• [WHAT IS BEING ASKED]: Beginning with the line that includes "Where should I" and ending with the last line of the entries below, set down each line exactly; include no pictures.

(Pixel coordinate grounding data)

════════

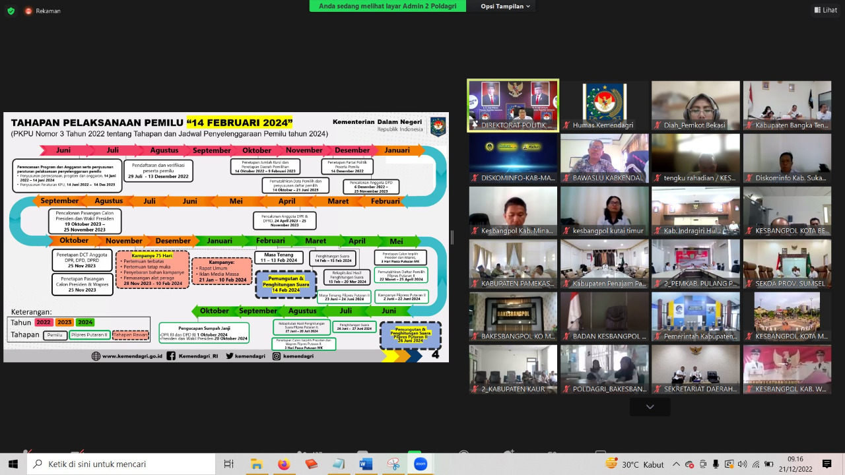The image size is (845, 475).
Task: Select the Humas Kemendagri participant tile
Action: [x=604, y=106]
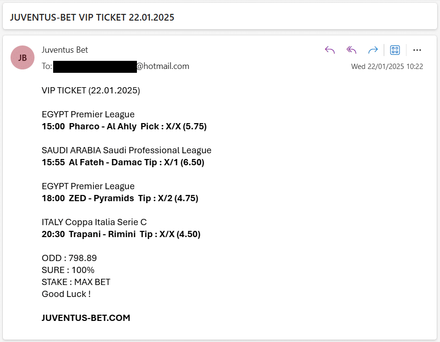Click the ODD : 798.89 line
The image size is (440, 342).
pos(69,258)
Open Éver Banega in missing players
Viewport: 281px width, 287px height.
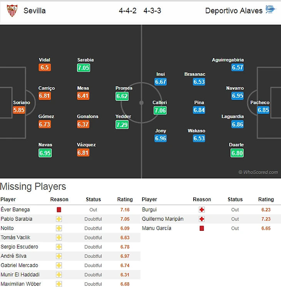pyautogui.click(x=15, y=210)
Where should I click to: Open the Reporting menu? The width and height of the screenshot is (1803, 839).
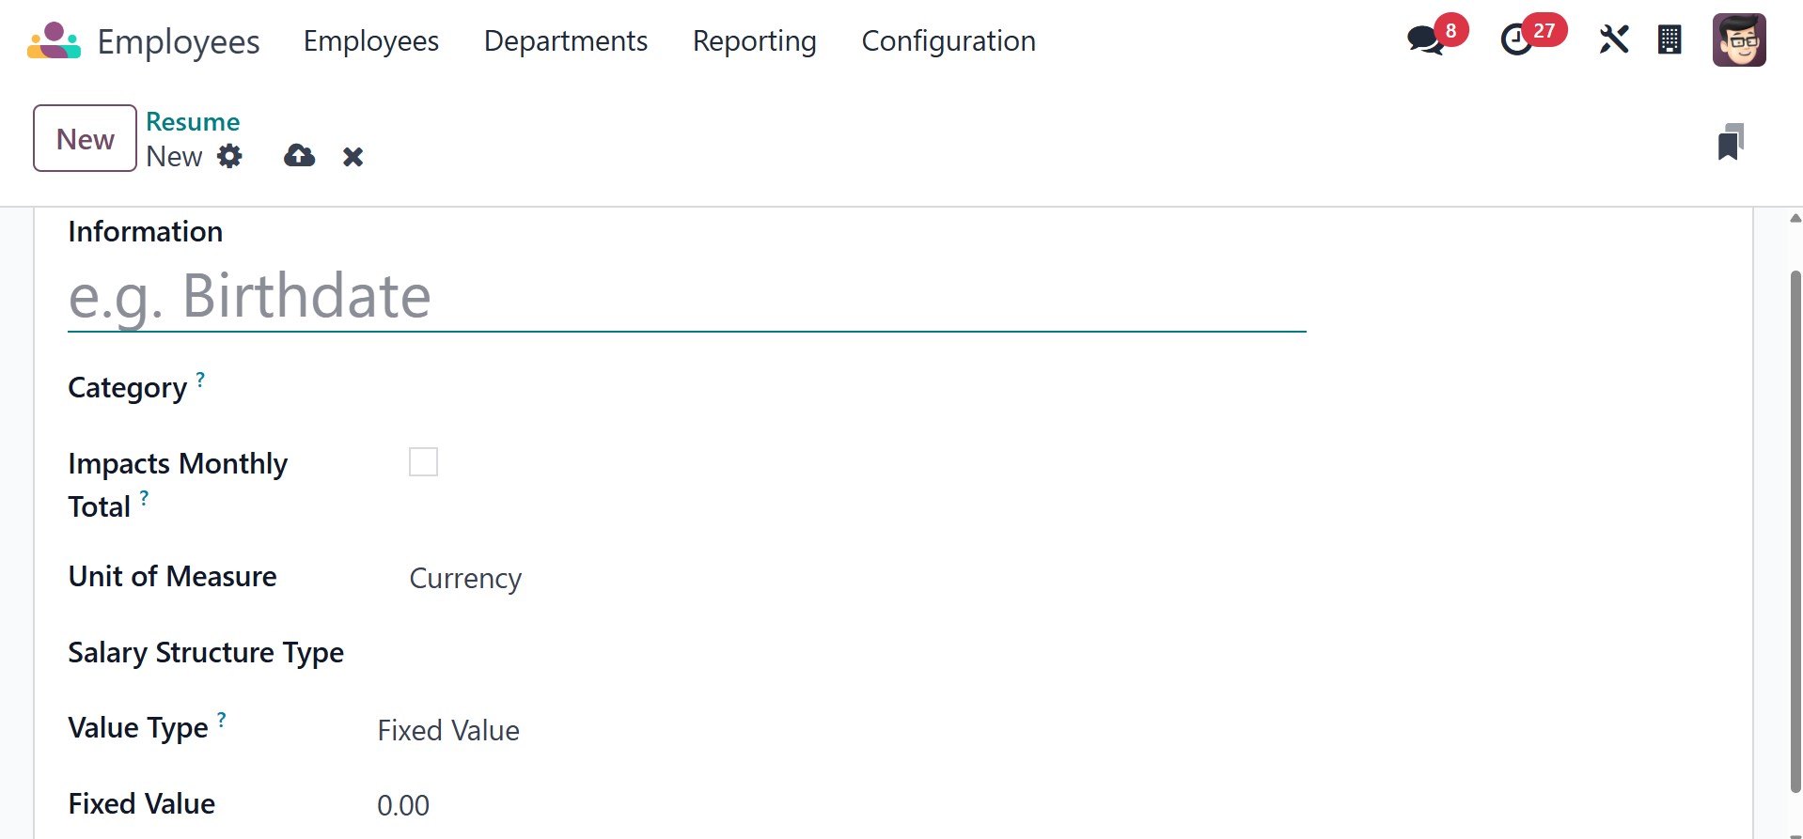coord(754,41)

════════

• [WRITTEN SOLUTION]:
Where should I click to: Open the Reporting menu? The width and height of the screenshot is (1803, 839).
coord(754,41)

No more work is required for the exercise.